Small number of clusters correction when there is clustering in one treatment group only

This function calculates a small cluster-design adjustment factor which can be used to adjusted effect sizes (independently of how clustering is handled) and the sampling variances from cluster-design studies that adequately handles clustering. This factor can be found in second term of Equation (5) from from Hedges & Citkowicz (2015, p. 1298). The factor is denoted as $\gamma$ in WWC (2021). The same notion is used here and gave name to the function.

Usage

gamma_1armcluster(N_total, Nc, avg_grp_size, ICC, sqrt = TRUE)

Arguments

N_total: Numerical value indicating the total sample size of the study.
Nc: Numerical value indicating the sample size of the arm/group that does not contain clustering.
avg_grp_size: Numerical value indicating the average cluster size.
ICC: Numerical value indicating the intra-class correlation (ICC) value.
sqrt: Logical indicating if the square root of $\gamma$ should be calculated. Default is TRUE.

Value

Returns a numerical value for the cluster-design adjustment factor, $\gamma$.

Details

When calculating effect sizes from cluster-designed studies, it recommended (Hedges, 2007, 2011; Hedges & Citkowitz, 2015; WWC, 2021) to add an adjustment factor, $\gamma$ to $d$ whether or not cluster is adequately handled in the studies. Even if clustering is adequately handled, WWC also recommend to use $\gamma$ as a small number of clusters correction to the variance component. The adjustment factor $\gamma$ when there is clustering in one treatment group only is given by

$$\gamma = 1 - \dfrac{(N^C+n-2)\rho}{N-2}$$

where $N$ is the total samples size, $N^C$ is the sample size of the group without clustering, $n$ is the average cluster size, and $\rho$ is the (often imputed) intraclass correlation.

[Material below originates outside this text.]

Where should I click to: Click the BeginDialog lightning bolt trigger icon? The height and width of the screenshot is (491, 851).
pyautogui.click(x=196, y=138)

Multiplying $\gamma$ to posttest measures

To illustrate this procedure, let the naive estimator of Hedges' $g$ be

$$g_{naive} = J\times \left(\dfrac{\bar{Y}^T_{\bullet\bullet} - \bar{Y}^C_{\bullet}}{S_T} \right)$$

where $J = 1 - 3/(4df-1)$, $\bar{Y}^T_{\bullet\bullet}$ it the average treatment effect for the treatment group containing clustering, $\bar{Y}^C_{\bullet}$ is the average treatment effect for the group without clustering, and $S_T$ is the standard deviation ignoring clustering. To account for the fact that $S_T$ systematically underestimates the true standard deviation, $\sigma_T$, making $g$ larger than the true values of $g$, i.e., $\delta$, the cluster-adjusted effect size can be obtained from

$$g_T = g_{naive}\sqrt{\gamma}$$

if a study properly adjusted for clustering, the sampling variance of $g_T$ (when based on posttest measures only) is given by

$$v_{g_T} = \left(\dfrac{1}{N^T} + \dfrac{1}{N^C}\right) \gamma + \dfrac{g^2_T}{2h} $$

where $N^T$ is the sample size of the treatment group containing clustering and $h$ is given by

$$ h = \dfrac{[(N-2)(1-\rho) + (N^T-n)\rho]^2} {(N-2)(1-\rho)^2 + (N^T-n)n\rho^2 + 2(N^T-n)(1-\rho)\rho}$$

where $N$ is the total sample size. See also df_h_1armcluster.

The reason why we do not multiply $J^2$ to $v_{g_T}$, as otherwise suggested by Borenstein et al. (2009, p. 27) and Hedges & Citkowitz (2015, p. 1299), is that Hedges et al. (2023, p. 12) showed in a simulation that multiplying $J^2$ to $v_{g_T}$ underestimates the true variance.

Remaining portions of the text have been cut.